Bank of Canada Governor David Dodge has jumped on the bandwagon calling for the revaluation of the renminbi’s pegged exchange rate of 8.28 against the U.S. dollar to a new, stronger level. (7 to 1, for example.) There’s a better way to skin this cat.

Contrary to the chorus on the bandwagon, the nominal renminbi-dollar rate is not the problem. China’s has both an exchange-rate policy — the peg — and a domestic monetary policy. That’s the problem. Since 2001, China’s favourable balance of payments has resulted in a large increase in the Bank of China’s foreign reserves. In an attempt to control the growth of base money resulting from the increase in foreign reserves, the Bank of China has sold domestic bonds. This is the domestic monetary policy at work. As a result, the growth in China’s base money has been slower than if there had been no domestic monetary policy or sterilization of foreign reserve inflows. The upshot has been modest deflationary pressures, which have put a lid on the renminbi’s real exchange rate appreciation (the nominal rate adjusted for inflation in tradeable goods and services).

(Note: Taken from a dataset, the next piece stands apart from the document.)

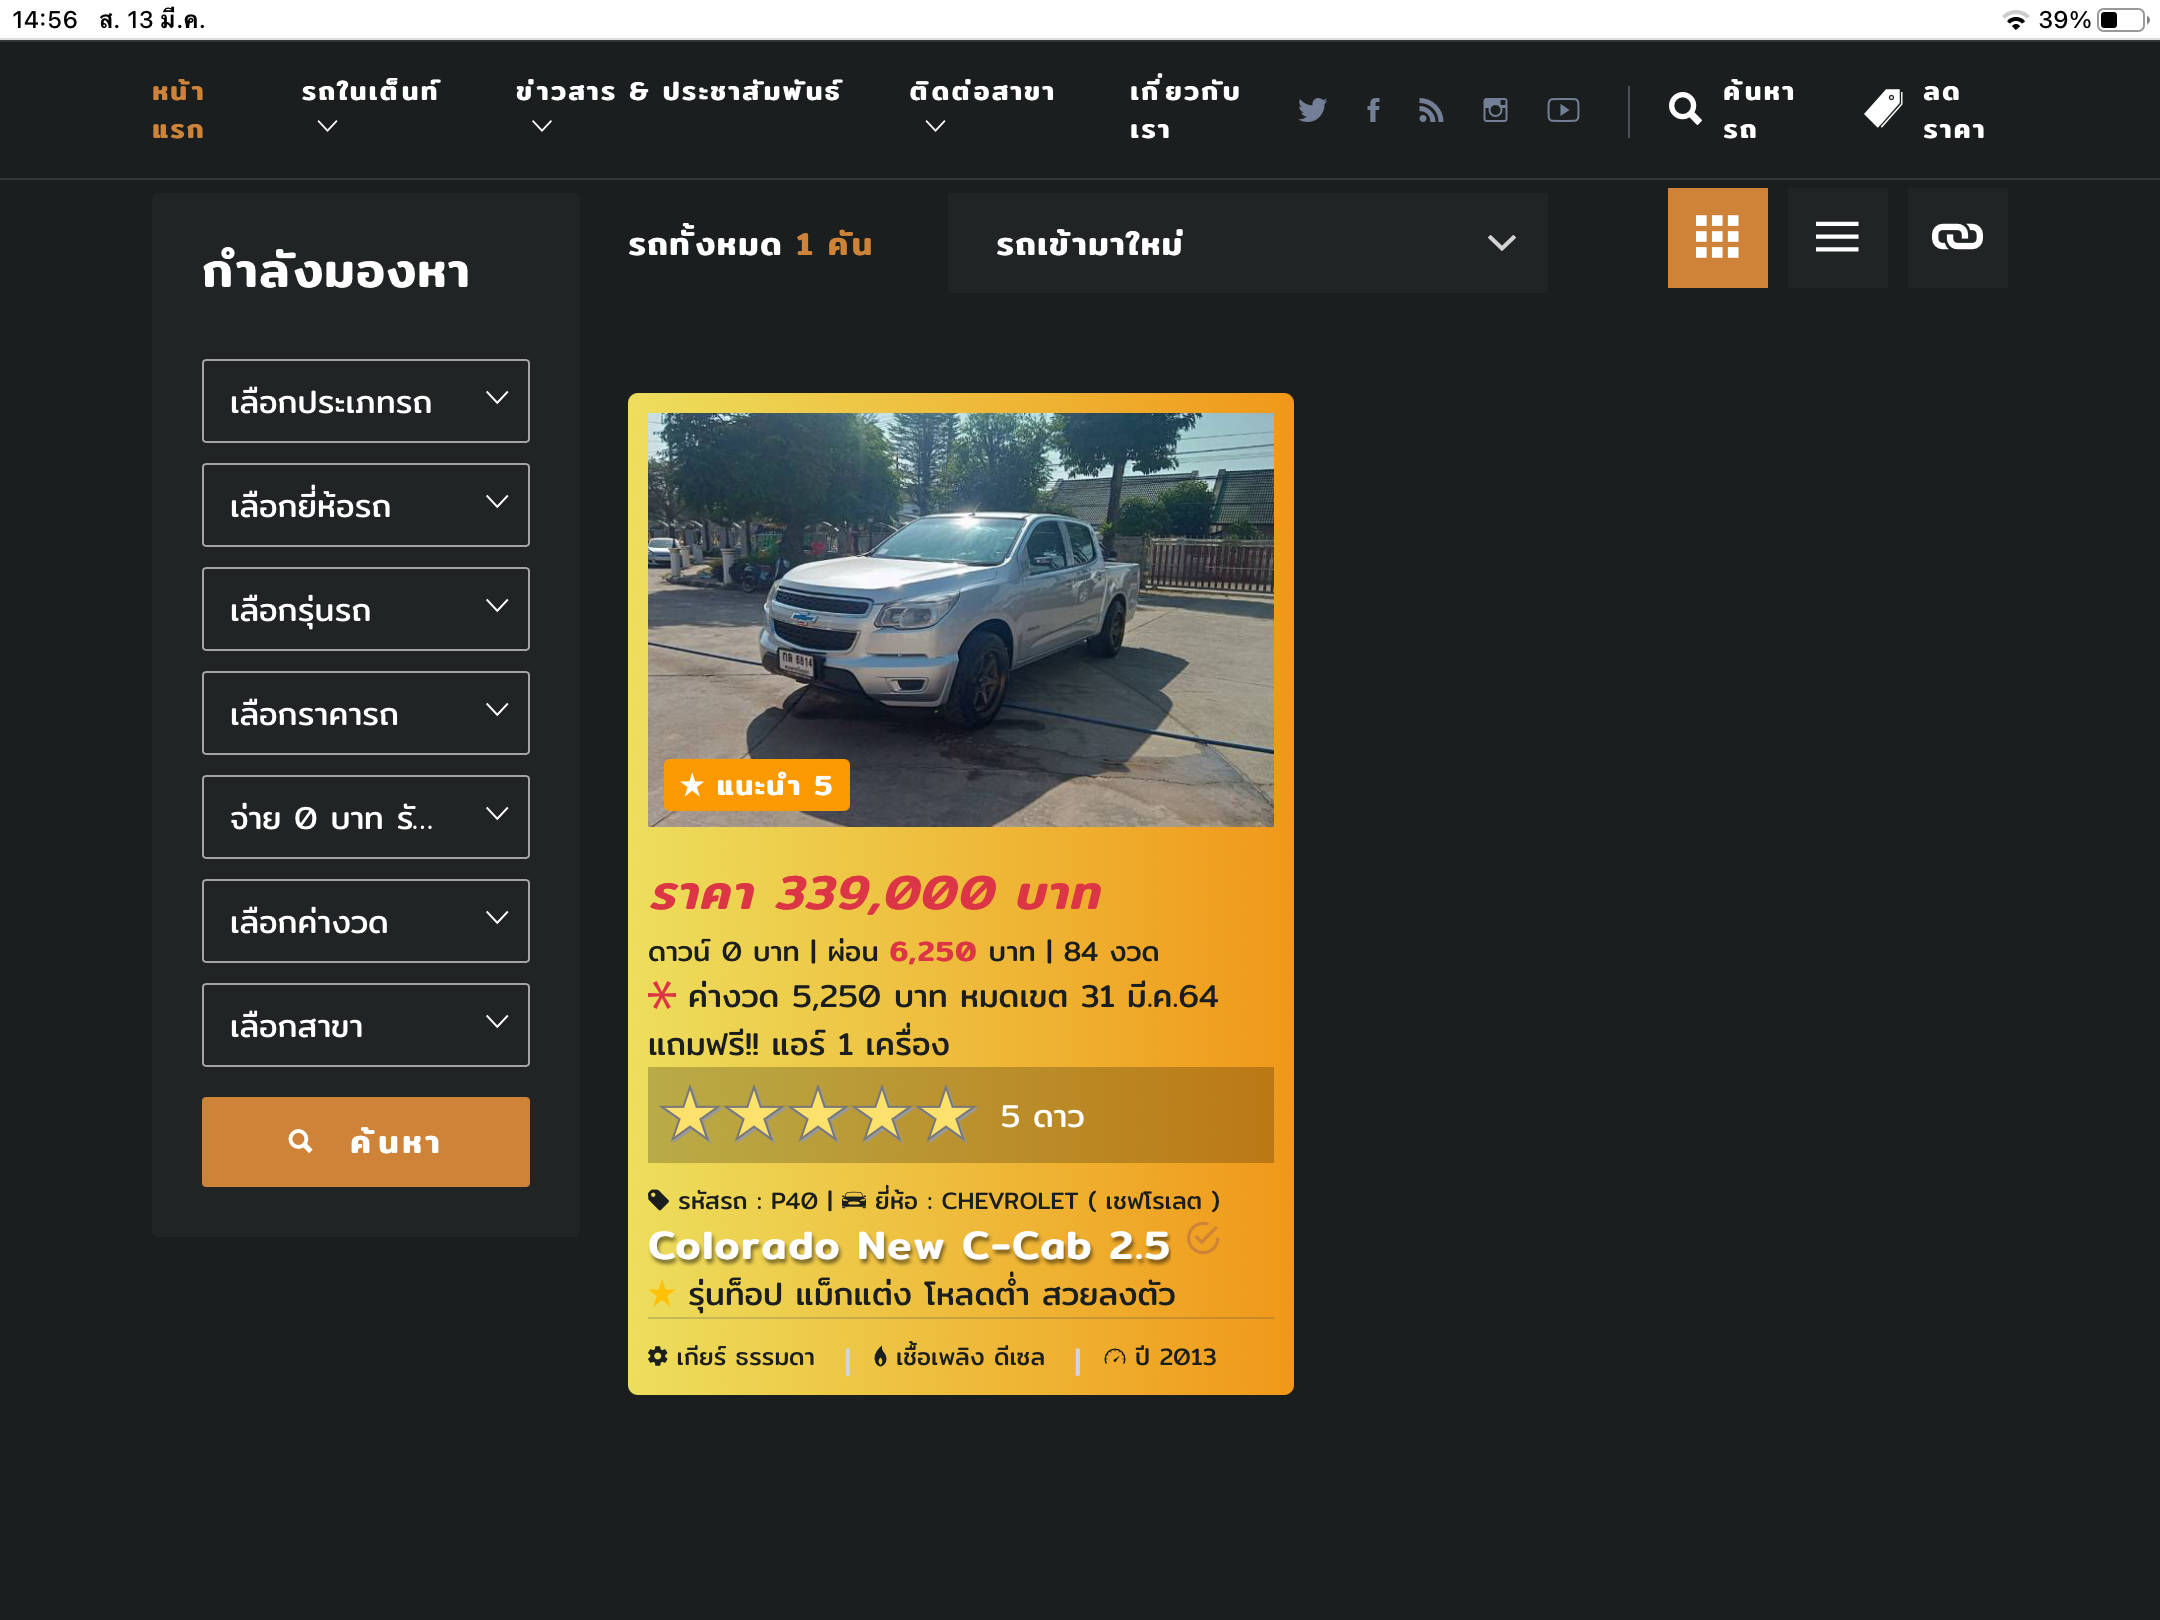
Task: Open the Instagram icon link
Action: [x=1495, y=110]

If China desires a truly fixed exchange rate — and it clearly does — then it’s high time it stopped sterilizing foreign exchange inflows and adopt an orthodox currency board rule. By doing so, changes in base money would be driven solely by changes in China’s balance of payments and net foreign reserves. In consequence, China’s base money growth and inflation rate would be more rapid, and the renminbi’s real exchange rate — the prices of China’s tradeable goods and services versus the prices of their U.S. counterparts — would increase.

By adopting an orthodox currency-board rule, China’s inflation would be allowed to adjust automatically and validate its fixed nominal exchange rate. It would also put an end to the whining about China’s “deflation” and its “super-competitive” exchange rate.